BEGIN

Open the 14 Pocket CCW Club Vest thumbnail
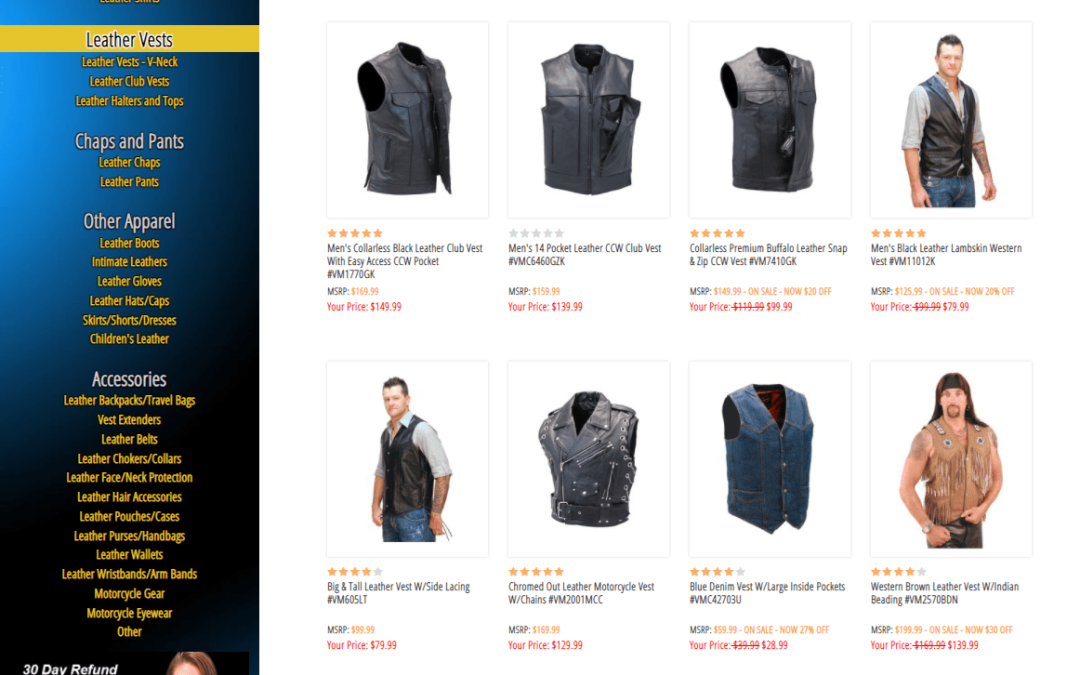Viewport: 1080px width, 675px height. click(588, 120)
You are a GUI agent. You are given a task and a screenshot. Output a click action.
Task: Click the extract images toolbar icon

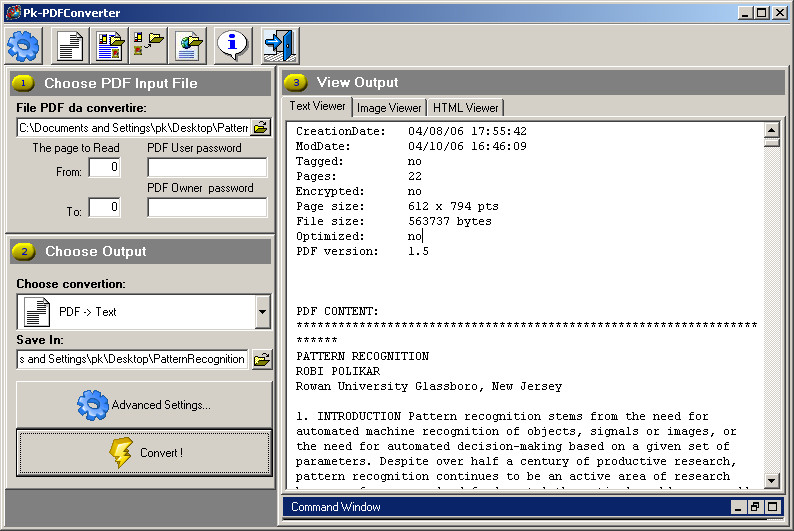pos(149,46)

END

## Work to be completed
What you return must match the records letter for letter, except that the pictures stay out.

## Solved problem
Open the 14 Pocket CCW Club Vest thumbnail
Viewport: 1080px width, 675px height. click(588, 120)
You are a GUI agent. You are given a task and a screenshot. Output a click action.
Task: Click the extract images toolbar icon

pos(149,46)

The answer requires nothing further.